A célebre frase do consultor político James Carville, "É a economia, estúpido!", utilizada na campanha de Bill Clinton em 1992, ressoa novamente na política contemporânea. No Brasil, o presidente Lula (PT), em sua pré-campanha para reeleição em 2026, busca se apoiar em dados econômicos para conquistar o eleitorado. Com um desemprego em níveis recordes e a inflação sob controle, Lula também se destaca por ter negociado com os Estados Unidos a redução do "tarifaço" que era imposto a produtos brasileiros durante o governo de Donald Trump.
Entre as iniciativas que o governo tem promovido estão a isenção do Imposto de Renda para quem ganha até R$ 5.000, o programa Pé de Meia, que visa a distribuição de renda entre jovens estudantes, e o Gás do Povo. No entanto, essas medidas não têm conseguido entusiasmar o eleitorado. A ascensão de Flávio Bolsonaro (PL) como o principal pré-candidato da oposição trouxe uma queda nas pesquisas de Lula e um aumento em sua rejeição.
Nos bastidores, integrantes do PT reconhecem que o principal desafio reside na comunicação. Apesar de reconhecerem o trabalho de Sidônio Palmeira, o partido admite que a direita tem conseguido se destacar nas redes sociais.
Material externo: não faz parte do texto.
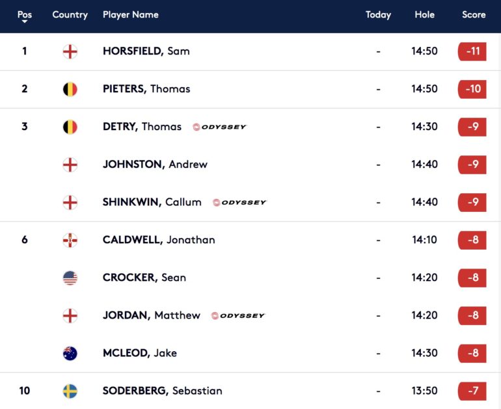Click the Score column header
This screenshot has width=501, height=409.
pyautogui.click(x=473, y=14)

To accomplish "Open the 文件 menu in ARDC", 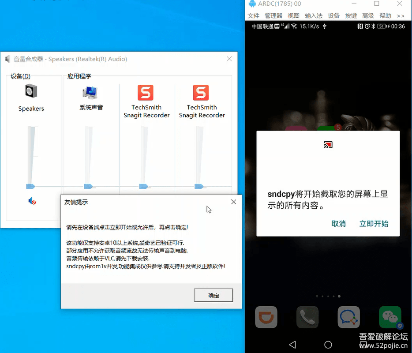I will coord(254,15).
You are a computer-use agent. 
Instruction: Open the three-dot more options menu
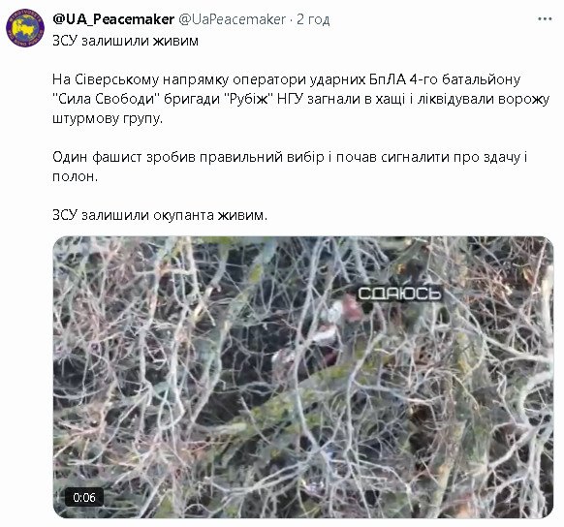545,19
A oposição tem utilizado a guerra narrativa em torno da economia, destacando o endividamento público, os prejuízos das estatais e o aumento de impostos como argumentos eficazes.
Diante dessa situação, a estratégia do PT passou por uma mudança significativa. A avaliação é de que os dados econômicos, por si só, não são suficientes para convencer os eleitores. Assim, a nova abordagem do governo foca na "economia palpável" e na melhoria do poder de compra. O novo programa Desenrola, que oferece descontos de até 90% no pagamento de dívidas, e a revogação da chamada "taxa das blusinhas" são ações que visam gerar um impacto imediato nas finanças da população.
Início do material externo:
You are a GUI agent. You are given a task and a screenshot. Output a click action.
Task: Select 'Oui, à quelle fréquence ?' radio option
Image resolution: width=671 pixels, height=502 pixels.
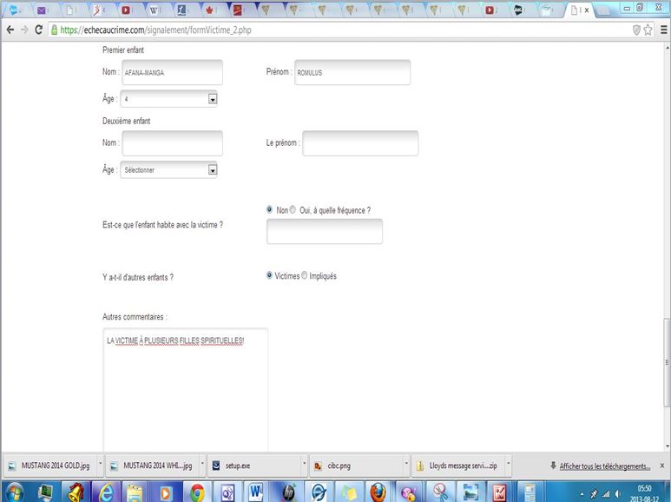click(x=293, y=210)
Outro ponto importante na pauta do PT é a discussão sobre o fim da escala 6×1, uma proposta que visa atrair o eleitorado jovem, que tem mostrado descontentamento com Lula. No entanto, a resistência do setor produtivo à medida fortalece a narrativa da oposição, que alega que a suposta irresponsabilidade fiscal do governo pode levar o Brasil a uma crise. Apesar dos desafios, a avaliação interna é de que, com a proximidade das eleições, essa pauta pode impulsionar a candidatura do atual presidente.